View Single Post
12-07-2007
  80
FashionCapital
trendsetter
 
FashionCapital's Avatar
 
Join Date: Jul 2007
Location: Stanford
Gender: homme
Posts: 1,236
I respect your ability to back up your arguement with sources, but you've already diverted from your original assertations! You've said:
Quote:
- They invented democracy
- Everything in medicin is in greek (every word), father of Medicine is Hippocrates
- When people tried to survive, they were writing philosophy
- When people used to kill each other, they created masterpieces
- Math, Astronomy all started from ancient Greece
- They created the Olympics, which is not just a competition, it's the global union and the promotion of the healthy and friendly competition (eugenis amilla)that spurs a person to improve his own performance.

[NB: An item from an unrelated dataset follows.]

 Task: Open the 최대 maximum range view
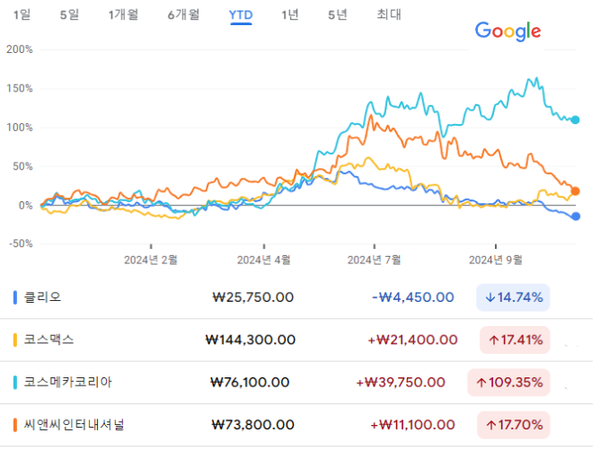click(389, 14)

They were the best civilization and no one will ever take their place.
If you had said that they developed ideas from previous civilizations as opposed to INVENTING all of these things, your arguement would've made sense. We said that they didn't invent medicine and all of medicine isn't Greek, yet you supplied us with links that just reminded us, once more, about the GREEK aspects of medicine. You provided no rebuttal to what we said. Egyptians used papyri to classify diseases according to syptoms. Indians understood the spinal cord's significance, and used surgical procedures similar to bone setting and plastic surgery. They also developed incoluation, which served as a smallpox vaccine. Westerners didn't know of a smallpox vaccine until the end of the 1700s. Also, Indians used cleanliness and disinfection before operating.

You originally said that they were "writing philosophy", yet we both said that others wrote philosophy before the Greeks. I never challenged that Greek philosophy was the most respected, however, yet you provided links that justify that--why? Whatever happened to backing up your original ascertation that Greeks wrote philosophy before others?

Science-wise, the Chinese were the first to determine that a year was exactly 365 1/4 days. They also were the first to observe sunspots--something that the Europeans didn't do until the 1600s CE. The Egyptians invented a lunar calendar. Indian astronomers identified the seven planets that can be seen without the aid of a telescope. They also accurately predicted eclipses of the Sun and Moon, as well as understanding of the Earth's daily rotation.

Also, it's not as if Greece invented all of math, as you said! They developed many important and significant parts of geometry and other things, yet they didn't develop ALL of it, as you originally said! I hope you've heard of Aryabhata--he was one of the first people known to have used algebra and solve quadratic equations. Indians knew about abstract and negative numbers. They also invented ARABIC numerals, which is obviously used extensively. Also, Egyptians invented a number system based on 10 (similar to decimals today), and they also used fractions and whole numbers. Sumerians divided a circle into 360 degrees, as well as proposing a number system based on 60. That's what we use today in watches and compasses.

Global union, huh? That's why only Ancient Greeks allowed Greeks to attend.

I'm not trying to demean Greece. We owe so much to each and every one of these civilizations, so saying that one was more important than the other is essentially pointless. There are a lot of great things about these civilizations that make them equally important. India and Mesopotamia's religions still exist today (Hinduism/Buddhism and Judaism, respectively), even if those of Greece and Egypt don't. However, Greece and Egypt were incredibly important in SO many other aspects. No civilization is better than the other--that's where you went wrong!

(Any information I've provided can be sourced by "World History: People and Nations, Ancient World" by Holt, Rineheart, and Winston, as well as http://www.imageofsurgery.com/Surgery_history_art.htm)


Last edited by FashionCapital; 12-07-2007 at 11:02 AM.